(WHAT IS BEING ASKED):
What are the lines, word for word, from the line with "Where should I click to: Close" up to and including the line with "Task: Click the 签到领金币 sign-in button" in the records below? Omit the pictures.

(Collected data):
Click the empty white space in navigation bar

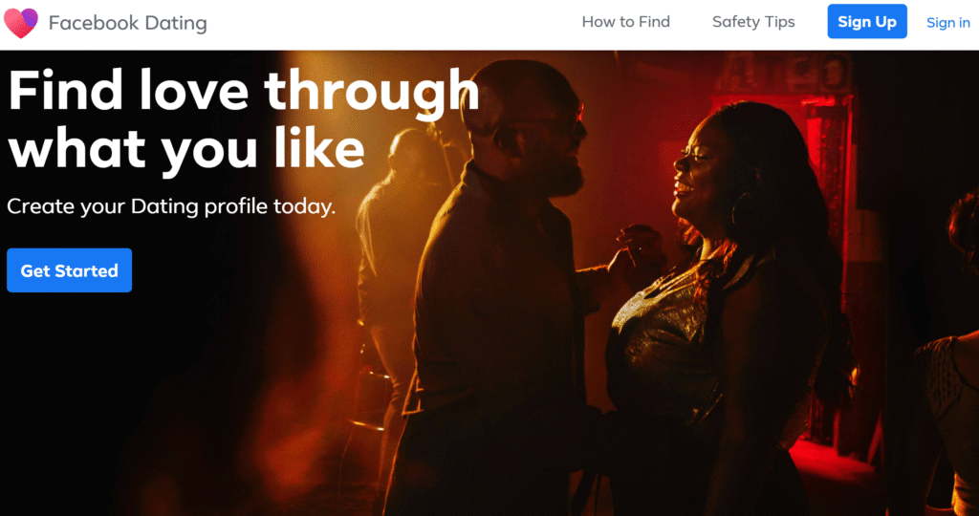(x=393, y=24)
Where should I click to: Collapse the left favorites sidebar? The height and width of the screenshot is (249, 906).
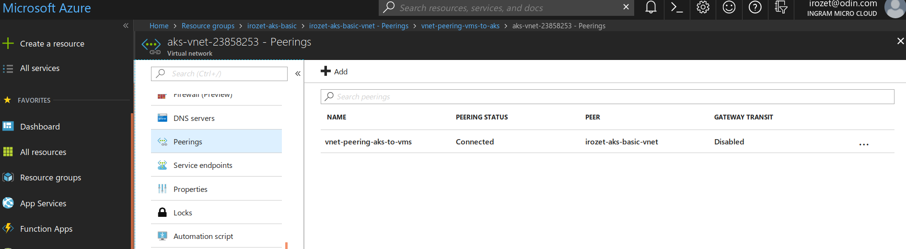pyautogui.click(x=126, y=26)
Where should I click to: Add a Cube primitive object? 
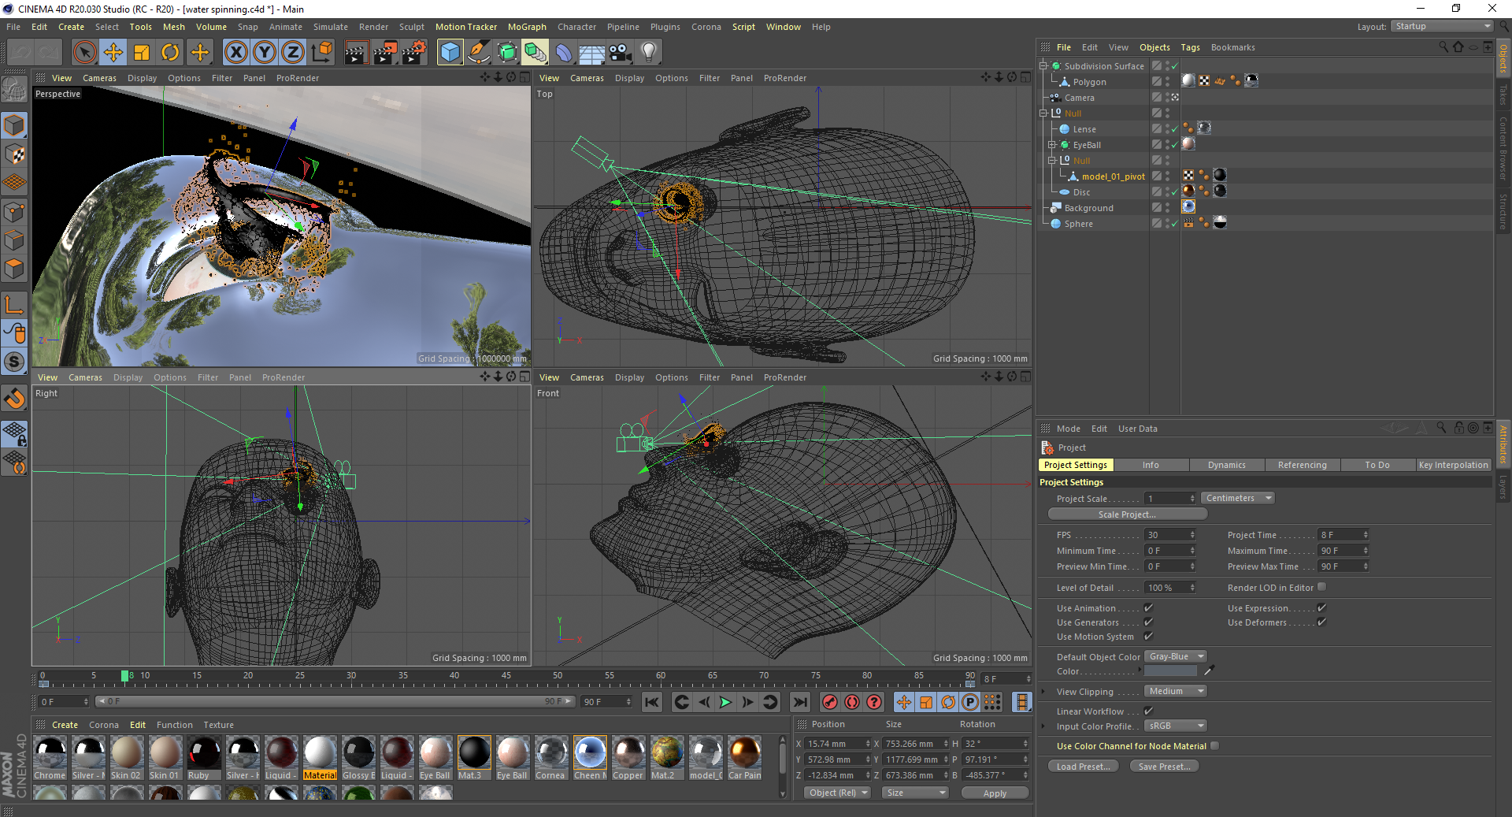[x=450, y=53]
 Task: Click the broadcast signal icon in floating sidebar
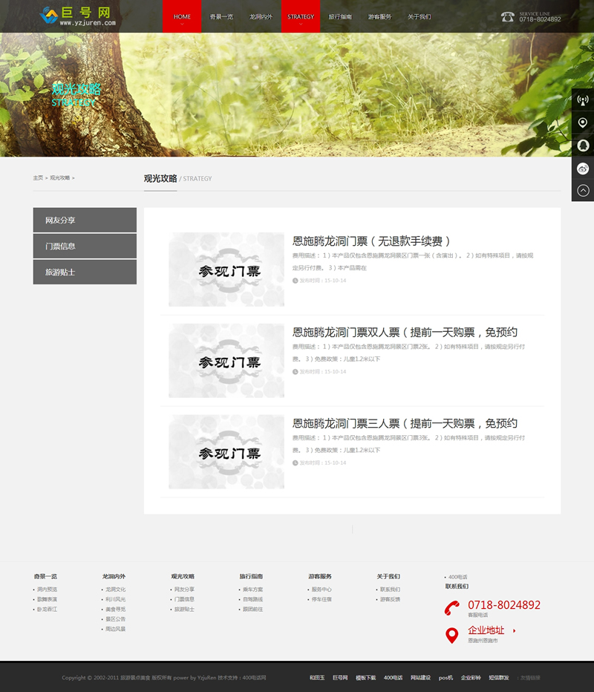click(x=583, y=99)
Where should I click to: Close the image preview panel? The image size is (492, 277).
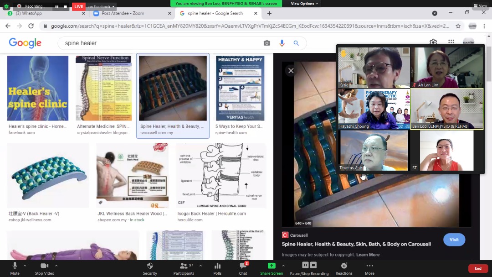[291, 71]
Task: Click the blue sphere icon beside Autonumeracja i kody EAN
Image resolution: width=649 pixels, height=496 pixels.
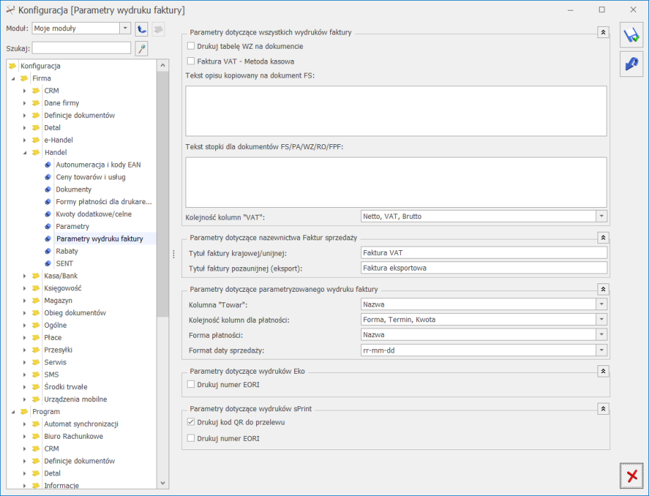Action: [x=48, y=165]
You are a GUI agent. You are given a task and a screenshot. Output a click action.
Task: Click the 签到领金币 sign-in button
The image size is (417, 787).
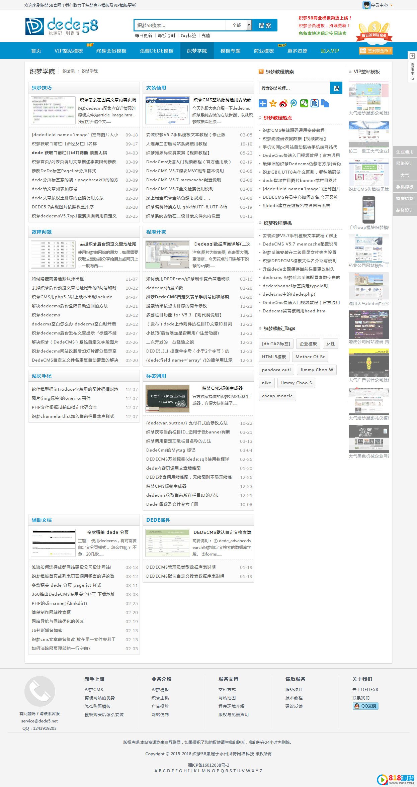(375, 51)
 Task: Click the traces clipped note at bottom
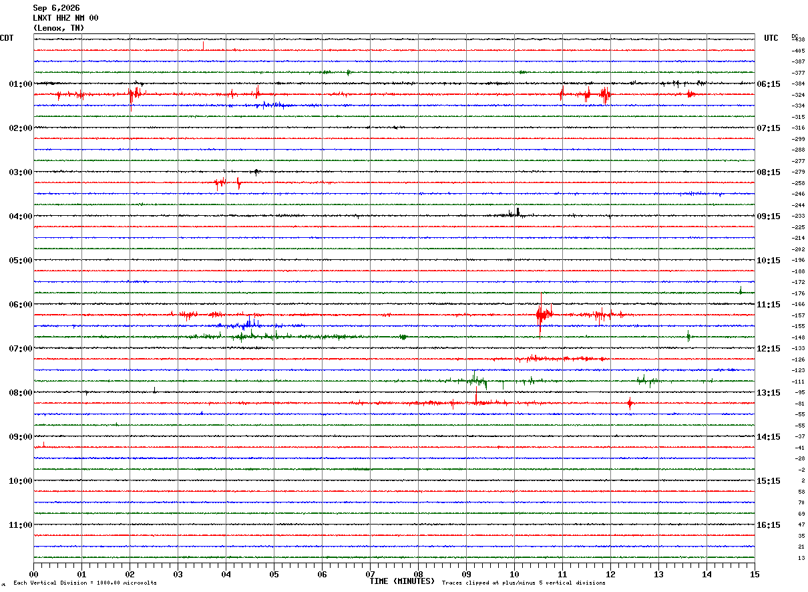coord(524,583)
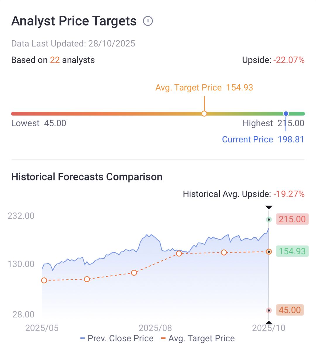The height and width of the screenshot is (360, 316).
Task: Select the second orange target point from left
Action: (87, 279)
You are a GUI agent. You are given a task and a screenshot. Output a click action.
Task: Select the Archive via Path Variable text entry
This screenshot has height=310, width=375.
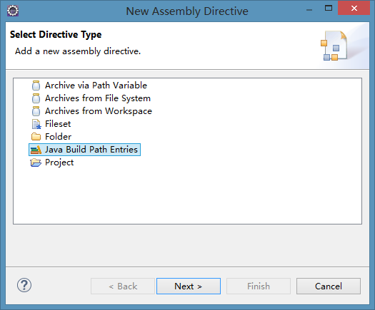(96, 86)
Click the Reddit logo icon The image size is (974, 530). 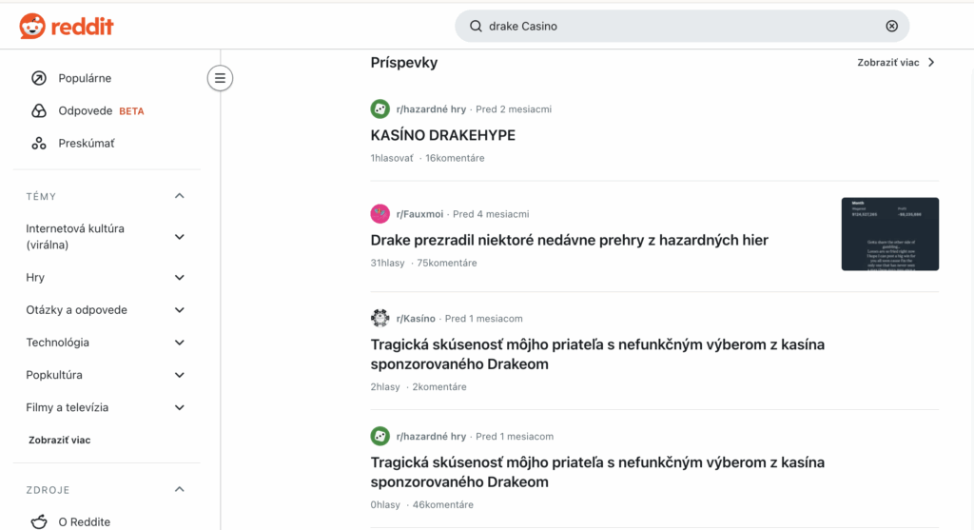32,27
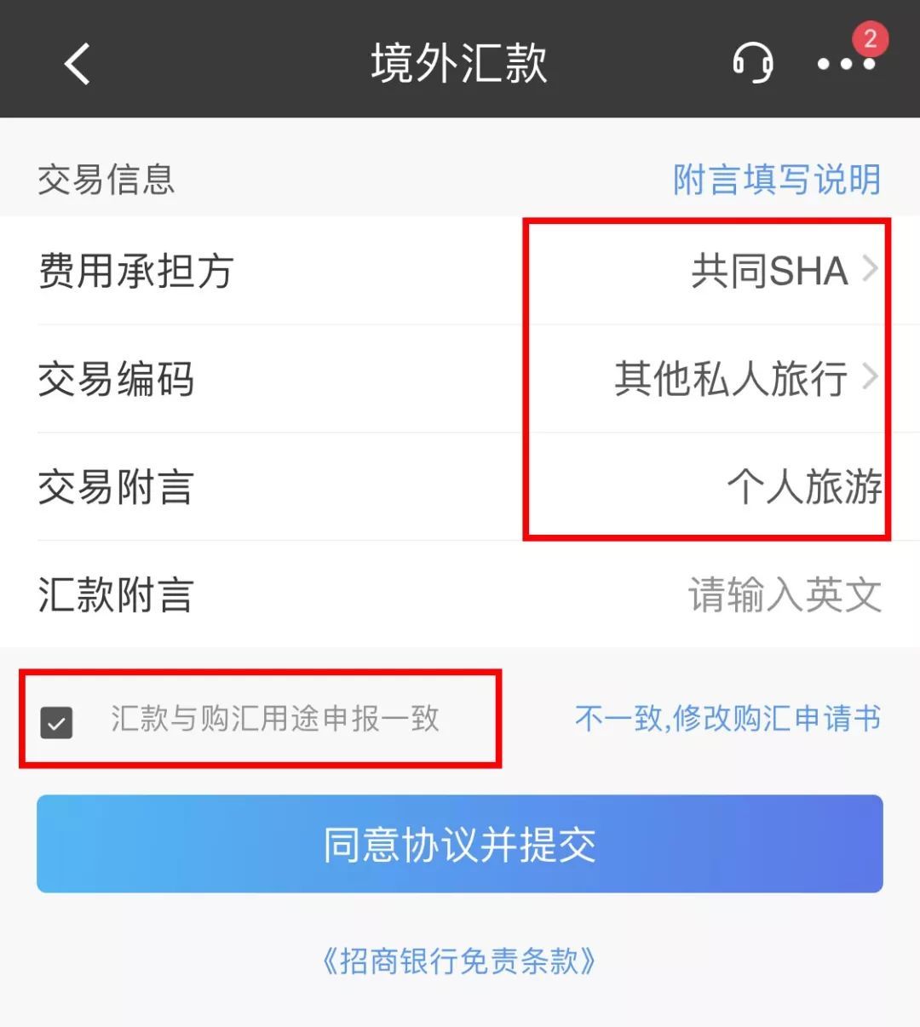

(SOLUTION TO THIS PROBLEM):
Where should I click to: Close the image preview panel? The image size is (492, 277).
[291, 71]
Task: Click the blue sphere icon beside Autonumeracja i kody EAN
Image resolution: width=649 pixels, height=496 pixels.
Action: [x=48, y=165]
You are a GUI agent. You are given a task and a screenshot. Output a click action.
Task: Click the 签到领金币 sign-in button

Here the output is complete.